--- EXERCISE MATERIAL Enclosed Below ---
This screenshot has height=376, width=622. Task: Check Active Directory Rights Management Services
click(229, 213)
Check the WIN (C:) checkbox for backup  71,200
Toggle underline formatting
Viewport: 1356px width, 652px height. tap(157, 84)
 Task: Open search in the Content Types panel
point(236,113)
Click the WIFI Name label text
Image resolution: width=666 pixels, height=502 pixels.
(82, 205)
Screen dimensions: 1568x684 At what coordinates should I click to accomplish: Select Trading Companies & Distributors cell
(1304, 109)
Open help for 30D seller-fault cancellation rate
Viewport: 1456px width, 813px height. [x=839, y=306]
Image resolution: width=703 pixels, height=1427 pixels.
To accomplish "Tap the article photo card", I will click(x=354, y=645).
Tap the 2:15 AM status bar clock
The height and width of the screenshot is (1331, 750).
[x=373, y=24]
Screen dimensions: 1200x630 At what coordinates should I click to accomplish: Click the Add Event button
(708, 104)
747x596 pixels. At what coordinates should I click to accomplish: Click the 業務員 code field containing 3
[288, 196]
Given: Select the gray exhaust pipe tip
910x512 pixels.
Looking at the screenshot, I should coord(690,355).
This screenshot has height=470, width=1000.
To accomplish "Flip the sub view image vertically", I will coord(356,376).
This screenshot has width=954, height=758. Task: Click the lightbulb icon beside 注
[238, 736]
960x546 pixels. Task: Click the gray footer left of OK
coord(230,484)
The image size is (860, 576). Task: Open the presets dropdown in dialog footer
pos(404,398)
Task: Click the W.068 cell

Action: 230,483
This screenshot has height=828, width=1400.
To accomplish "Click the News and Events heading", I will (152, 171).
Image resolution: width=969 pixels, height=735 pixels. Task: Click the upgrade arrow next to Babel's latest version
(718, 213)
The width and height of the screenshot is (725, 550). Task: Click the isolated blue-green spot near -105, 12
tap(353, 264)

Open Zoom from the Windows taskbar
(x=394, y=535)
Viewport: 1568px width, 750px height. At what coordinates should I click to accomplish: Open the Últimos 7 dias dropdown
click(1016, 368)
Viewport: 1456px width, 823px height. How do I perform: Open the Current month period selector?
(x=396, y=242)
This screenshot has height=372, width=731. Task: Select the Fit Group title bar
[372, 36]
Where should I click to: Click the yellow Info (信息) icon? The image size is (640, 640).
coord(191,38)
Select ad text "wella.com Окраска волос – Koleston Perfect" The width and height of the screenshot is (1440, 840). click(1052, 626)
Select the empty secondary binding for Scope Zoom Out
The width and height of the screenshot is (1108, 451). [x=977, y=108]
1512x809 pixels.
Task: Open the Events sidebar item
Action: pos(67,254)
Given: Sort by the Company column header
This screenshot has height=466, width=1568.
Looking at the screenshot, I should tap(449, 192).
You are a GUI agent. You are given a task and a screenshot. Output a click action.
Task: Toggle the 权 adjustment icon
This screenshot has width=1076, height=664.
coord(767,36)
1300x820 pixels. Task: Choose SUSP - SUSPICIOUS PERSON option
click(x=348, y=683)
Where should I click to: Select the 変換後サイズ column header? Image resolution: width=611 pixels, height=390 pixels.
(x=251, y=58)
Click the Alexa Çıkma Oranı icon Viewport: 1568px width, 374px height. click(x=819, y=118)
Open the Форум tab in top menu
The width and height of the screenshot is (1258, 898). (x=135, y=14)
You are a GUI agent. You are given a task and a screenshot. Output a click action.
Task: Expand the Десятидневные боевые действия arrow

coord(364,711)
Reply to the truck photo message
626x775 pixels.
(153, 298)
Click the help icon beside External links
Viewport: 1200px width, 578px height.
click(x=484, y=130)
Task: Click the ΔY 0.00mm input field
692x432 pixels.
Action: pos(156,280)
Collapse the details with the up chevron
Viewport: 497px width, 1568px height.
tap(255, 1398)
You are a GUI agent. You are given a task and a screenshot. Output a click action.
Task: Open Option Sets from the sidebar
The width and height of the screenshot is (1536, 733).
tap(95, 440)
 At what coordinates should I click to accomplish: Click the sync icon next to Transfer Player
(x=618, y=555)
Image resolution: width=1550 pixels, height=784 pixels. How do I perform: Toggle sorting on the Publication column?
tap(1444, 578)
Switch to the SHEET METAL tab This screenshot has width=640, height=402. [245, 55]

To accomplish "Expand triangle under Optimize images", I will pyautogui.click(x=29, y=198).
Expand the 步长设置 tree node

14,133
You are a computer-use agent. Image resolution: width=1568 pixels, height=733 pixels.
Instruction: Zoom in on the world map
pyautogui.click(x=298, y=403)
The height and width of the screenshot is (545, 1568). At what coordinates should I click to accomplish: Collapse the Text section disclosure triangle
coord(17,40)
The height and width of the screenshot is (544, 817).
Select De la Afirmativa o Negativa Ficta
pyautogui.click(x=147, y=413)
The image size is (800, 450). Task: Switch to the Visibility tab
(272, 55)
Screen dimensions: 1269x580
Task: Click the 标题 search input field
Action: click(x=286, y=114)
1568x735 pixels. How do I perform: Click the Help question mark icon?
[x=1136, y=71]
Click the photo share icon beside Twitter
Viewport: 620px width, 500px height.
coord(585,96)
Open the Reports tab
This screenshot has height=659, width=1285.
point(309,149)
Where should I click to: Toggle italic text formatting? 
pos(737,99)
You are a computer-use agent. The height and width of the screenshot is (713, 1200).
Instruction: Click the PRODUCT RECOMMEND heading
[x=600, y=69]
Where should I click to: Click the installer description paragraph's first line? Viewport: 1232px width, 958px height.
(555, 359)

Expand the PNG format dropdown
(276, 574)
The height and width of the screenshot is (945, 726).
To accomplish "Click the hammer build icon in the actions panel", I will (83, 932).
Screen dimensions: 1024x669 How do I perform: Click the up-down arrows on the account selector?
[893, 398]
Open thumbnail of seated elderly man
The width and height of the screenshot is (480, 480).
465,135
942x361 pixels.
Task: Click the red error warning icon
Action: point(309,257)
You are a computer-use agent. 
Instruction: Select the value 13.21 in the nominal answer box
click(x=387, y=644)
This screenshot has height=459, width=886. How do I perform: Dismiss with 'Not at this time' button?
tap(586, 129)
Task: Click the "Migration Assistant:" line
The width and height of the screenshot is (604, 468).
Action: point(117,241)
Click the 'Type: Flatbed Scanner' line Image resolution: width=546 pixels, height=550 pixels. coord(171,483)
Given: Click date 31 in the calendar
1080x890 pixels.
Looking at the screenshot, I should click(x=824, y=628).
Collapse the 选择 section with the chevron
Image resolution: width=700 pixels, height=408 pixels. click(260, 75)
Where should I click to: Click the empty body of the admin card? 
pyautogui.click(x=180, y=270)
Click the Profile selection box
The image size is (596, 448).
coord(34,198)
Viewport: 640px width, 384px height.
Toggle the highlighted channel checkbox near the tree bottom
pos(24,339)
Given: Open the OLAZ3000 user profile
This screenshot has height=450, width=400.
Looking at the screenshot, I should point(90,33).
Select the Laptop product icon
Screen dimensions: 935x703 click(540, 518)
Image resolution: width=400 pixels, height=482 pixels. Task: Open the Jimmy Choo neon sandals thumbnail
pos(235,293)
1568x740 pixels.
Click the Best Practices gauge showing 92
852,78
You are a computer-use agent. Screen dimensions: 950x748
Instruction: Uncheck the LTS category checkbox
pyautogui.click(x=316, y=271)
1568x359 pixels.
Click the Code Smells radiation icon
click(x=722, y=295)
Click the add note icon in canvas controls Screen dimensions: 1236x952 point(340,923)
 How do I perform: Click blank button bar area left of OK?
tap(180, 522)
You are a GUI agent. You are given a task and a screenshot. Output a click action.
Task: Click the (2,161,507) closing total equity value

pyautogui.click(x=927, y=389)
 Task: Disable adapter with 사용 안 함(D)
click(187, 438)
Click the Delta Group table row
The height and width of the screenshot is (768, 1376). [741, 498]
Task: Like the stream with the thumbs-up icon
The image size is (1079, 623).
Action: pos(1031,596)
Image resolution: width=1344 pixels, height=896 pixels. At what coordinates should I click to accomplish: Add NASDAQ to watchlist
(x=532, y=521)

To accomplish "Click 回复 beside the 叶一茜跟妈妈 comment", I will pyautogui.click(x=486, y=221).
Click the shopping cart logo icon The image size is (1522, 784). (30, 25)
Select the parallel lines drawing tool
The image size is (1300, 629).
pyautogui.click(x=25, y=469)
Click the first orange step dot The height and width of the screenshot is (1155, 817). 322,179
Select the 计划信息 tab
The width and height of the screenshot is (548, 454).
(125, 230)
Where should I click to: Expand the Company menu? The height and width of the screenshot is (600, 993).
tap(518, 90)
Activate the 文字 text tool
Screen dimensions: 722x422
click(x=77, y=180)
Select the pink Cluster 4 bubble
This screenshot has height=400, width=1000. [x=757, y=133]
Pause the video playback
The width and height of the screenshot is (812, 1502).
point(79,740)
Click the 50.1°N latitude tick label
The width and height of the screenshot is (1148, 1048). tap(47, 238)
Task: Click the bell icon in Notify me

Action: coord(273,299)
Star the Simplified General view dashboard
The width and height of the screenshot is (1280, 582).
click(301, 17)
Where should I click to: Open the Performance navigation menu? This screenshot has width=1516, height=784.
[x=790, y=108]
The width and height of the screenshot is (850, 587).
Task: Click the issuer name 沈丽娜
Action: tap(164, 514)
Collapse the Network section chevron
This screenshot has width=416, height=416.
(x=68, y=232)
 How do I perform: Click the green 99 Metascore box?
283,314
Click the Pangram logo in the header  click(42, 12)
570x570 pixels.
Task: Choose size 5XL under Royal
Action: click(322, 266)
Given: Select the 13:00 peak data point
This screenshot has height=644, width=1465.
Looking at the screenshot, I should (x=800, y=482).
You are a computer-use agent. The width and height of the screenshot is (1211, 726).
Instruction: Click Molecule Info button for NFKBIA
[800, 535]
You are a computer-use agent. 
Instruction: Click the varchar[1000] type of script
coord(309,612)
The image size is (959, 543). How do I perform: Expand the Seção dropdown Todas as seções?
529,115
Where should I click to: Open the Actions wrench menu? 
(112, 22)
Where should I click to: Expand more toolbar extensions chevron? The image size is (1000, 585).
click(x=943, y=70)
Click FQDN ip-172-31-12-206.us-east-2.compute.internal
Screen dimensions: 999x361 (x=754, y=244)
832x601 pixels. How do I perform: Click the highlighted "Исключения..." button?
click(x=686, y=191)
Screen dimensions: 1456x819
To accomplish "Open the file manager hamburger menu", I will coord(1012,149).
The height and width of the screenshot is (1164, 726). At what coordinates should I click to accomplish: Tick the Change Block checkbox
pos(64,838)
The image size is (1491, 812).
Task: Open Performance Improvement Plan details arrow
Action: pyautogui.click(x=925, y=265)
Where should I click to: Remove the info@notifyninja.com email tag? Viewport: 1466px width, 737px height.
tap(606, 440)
--- End of Enclosed EXERCISE MATERIAL ---
WORK ORDER>
The string "computer" marks the lines to copy; report each of them from the data above.

REPLY>
You are a computer-use agent. Image resolution: width=1568 pixels, height=733 pixels.
You are a computer-use agent. The height and width of the screenshot is (713, 1200).
You are a computer-use agent. 
You are a computer-use agent. Screen dimensions: 950x748
You are a computer-use agent. The width and height of the screenshot is (1211, 726).
You are a computer-use agent. 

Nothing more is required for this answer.